Kernel command line arguments have isolcpus=3 irqaffinity=0-2
to isolate the 4th core (core 3) and reserve it for the program above. I can see in htop that my program is the only process running on the 4th core (core 3).
When using the SCHED_FIFO
policy, it reports the following minimum, average, and maximum loop times...
MIN AVG MAX
500 522 50042
.. and htop reports:
CPU▽ CTXT PID USER PRI NI VIRT RES SHR S CPU% MEM% TIME+ Command
3 1 37238 pi RT 0 4672 1264 1108 R 97.5 0.0 0:07.57 ./realtime_task
When using the SCHED_OTHER
policy, it reports the following minimum, average, and maximum loop times...
MIN AVG MAX
500 500 524
.. and htop reports:
CPU▽ CTXT PID USER PRI NI VIRT RES SHR S CPU% MEM% TIME+ Command
3 0 36065 pi 20 0 4672 1260 1108 R 100. 0.0 1:30.16 ./realtime_task
This is the opposite of what I expect.
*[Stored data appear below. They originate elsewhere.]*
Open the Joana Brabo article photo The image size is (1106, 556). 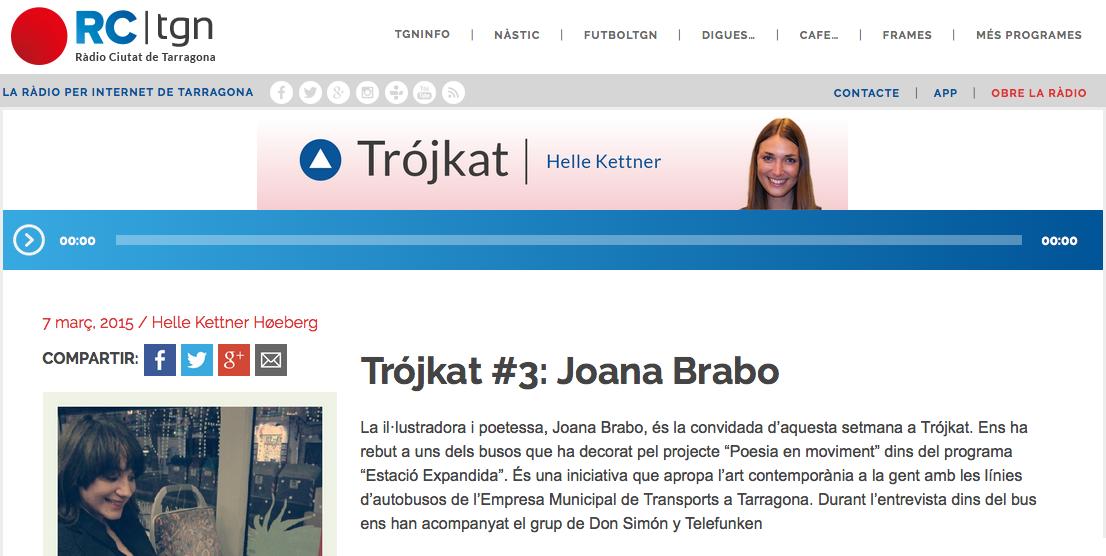tap(190, 480)
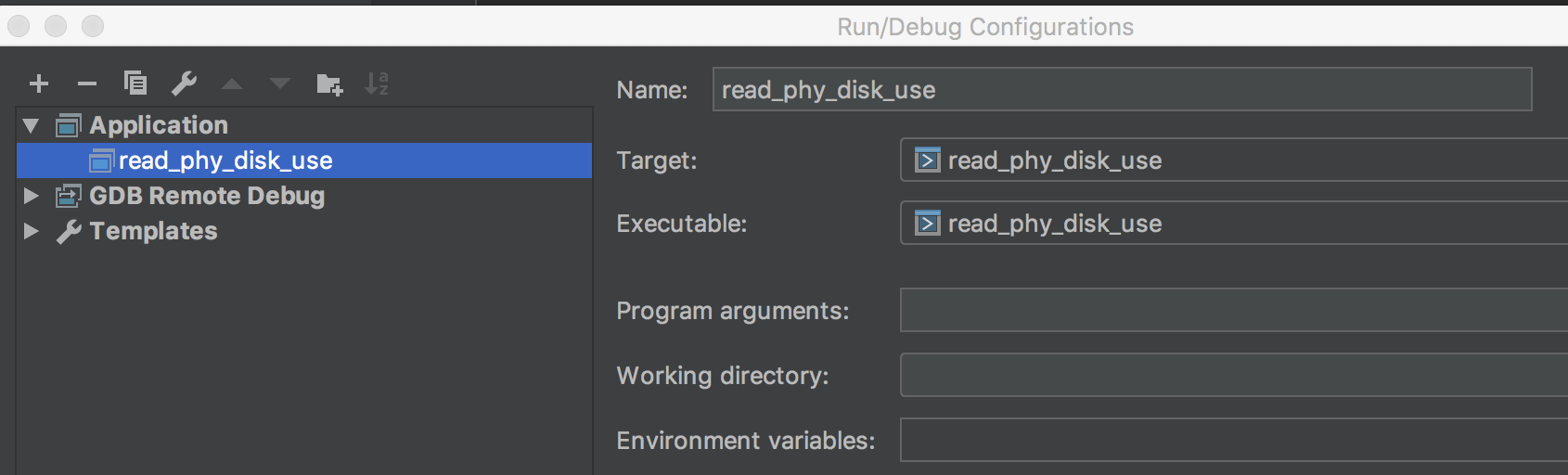Copy configuration using duplicate icon

[135, 83]
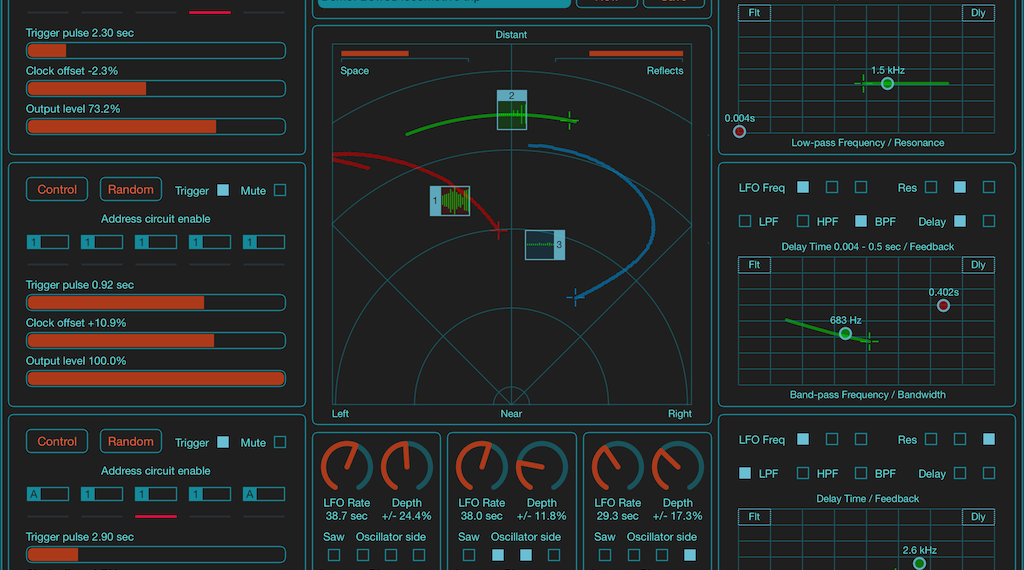Click the Output level 73.2% slider
This screenshot has width=1024, height=570.
coord(156,127)
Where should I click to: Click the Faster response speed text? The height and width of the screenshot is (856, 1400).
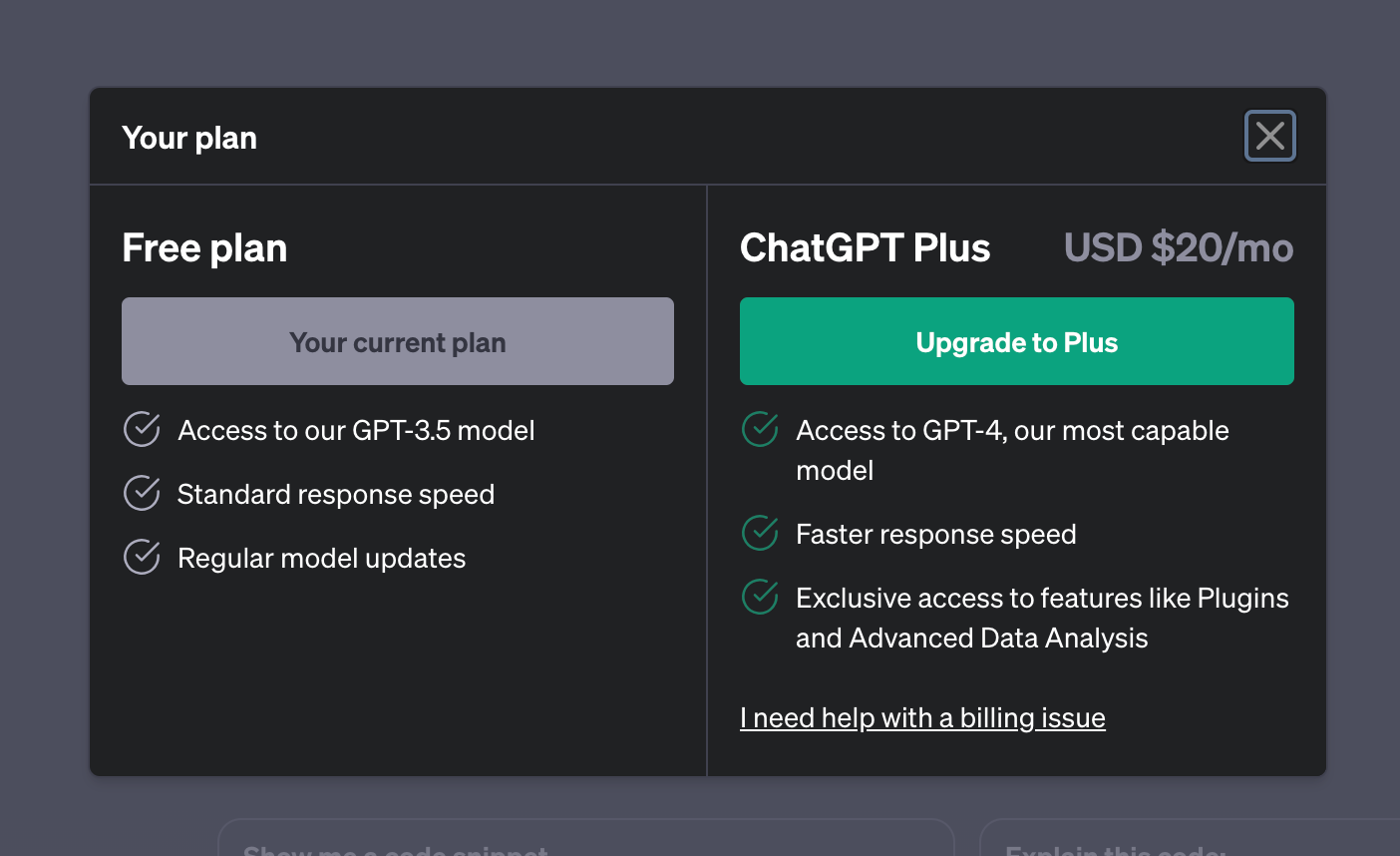click(x=935, y=534)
I expect SCHED_FIFO
to give me the lower maximum loop time and fewer context switches. Why am I getting these results?
The problem turned out to be realtime throttling. When throttling occurs a message appears in the dmesg output.
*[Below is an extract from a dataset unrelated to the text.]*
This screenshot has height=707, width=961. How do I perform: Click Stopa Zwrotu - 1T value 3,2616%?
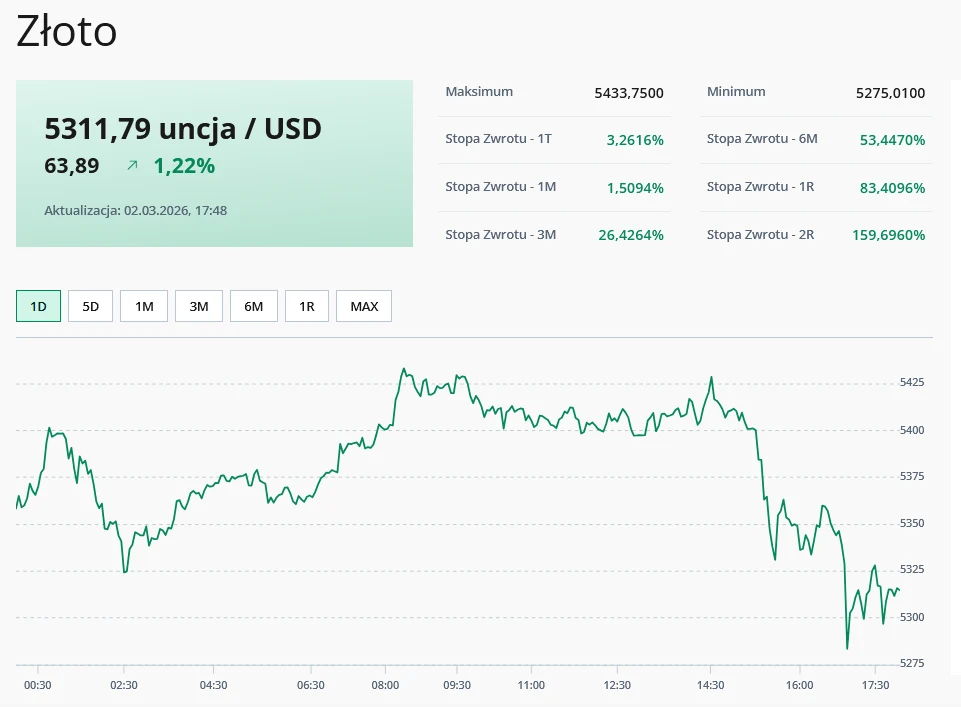coord(635,140)
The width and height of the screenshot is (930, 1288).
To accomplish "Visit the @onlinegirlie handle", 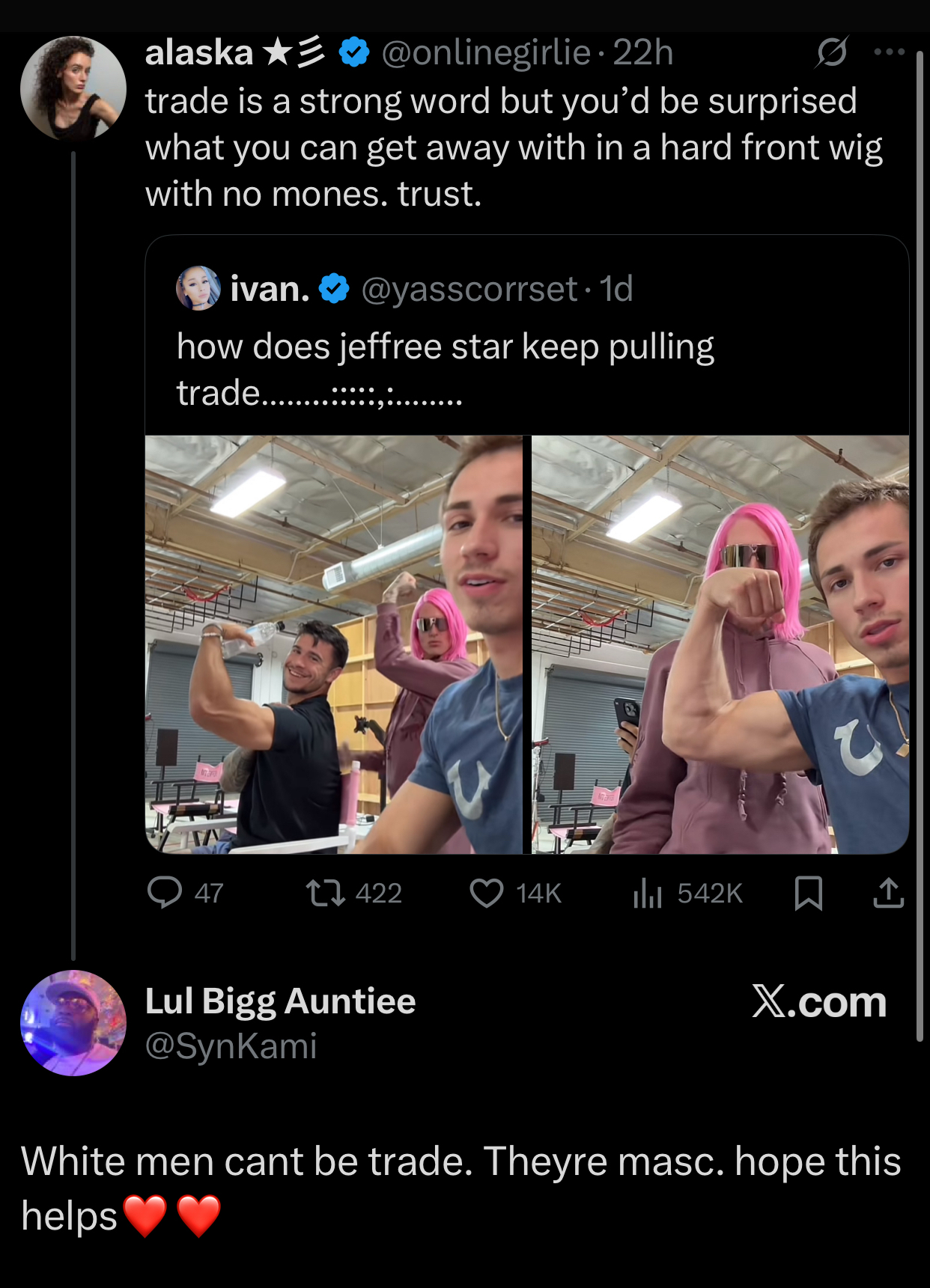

Once disabled with echo -1 > /proc/sys/kernel/sched_rt_runtime_us
, the SCHED_FIFO
policy worked as expected. When a stressor program is introduced on cores 0~2, then SCHED_FIFO
performs much better than SCHED_OTHER
.
However, there is a better way to avoid realtime throttling without having to disable it for the entire system. For the program listing in the original question change this code ...
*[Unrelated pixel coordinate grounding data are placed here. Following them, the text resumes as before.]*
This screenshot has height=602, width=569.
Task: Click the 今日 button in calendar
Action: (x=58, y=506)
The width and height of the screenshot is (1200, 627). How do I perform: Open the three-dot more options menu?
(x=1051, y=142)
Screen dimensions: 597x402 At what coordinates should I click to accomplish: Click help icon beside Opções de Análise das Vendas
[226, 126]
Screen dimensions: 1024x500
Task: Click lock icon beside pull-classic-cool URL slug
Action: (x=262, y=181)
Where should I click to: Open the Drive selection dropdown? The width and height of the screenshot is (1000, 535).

auto loop_time_us = duration_cast<microseconds>(steady_clock::now() - start).count();
while(loop_time_us < 500)
{
loop_time_us = duration_cast<microseconds>(steady_clock::now() - start).count();
}
... to this code ...
this_thread::sleep_for(400us);
auto loop_time_us = duration_cast<microseconds>(steady_clock::now() - start).count();
while(loop_time_us < 500)
{
loop_time_us = duration_cast<microseconds>(steady_clock::now() - start).count();
}
The this_thread::sleep_for
call will prevent the process from consuming the entire allotted time in /proc/sys/kernel/sched_rt_period_us
and thus prevent realtime throttling. Since sleep_for
is not very precise, you just don't sleep for the full 500 microseconds, and use the while(loop_time_us < 500)
loop to fill the remaining 100 microseconds with a more precise spin-wait.
This method also prevents the realtime core from turning into a space heater.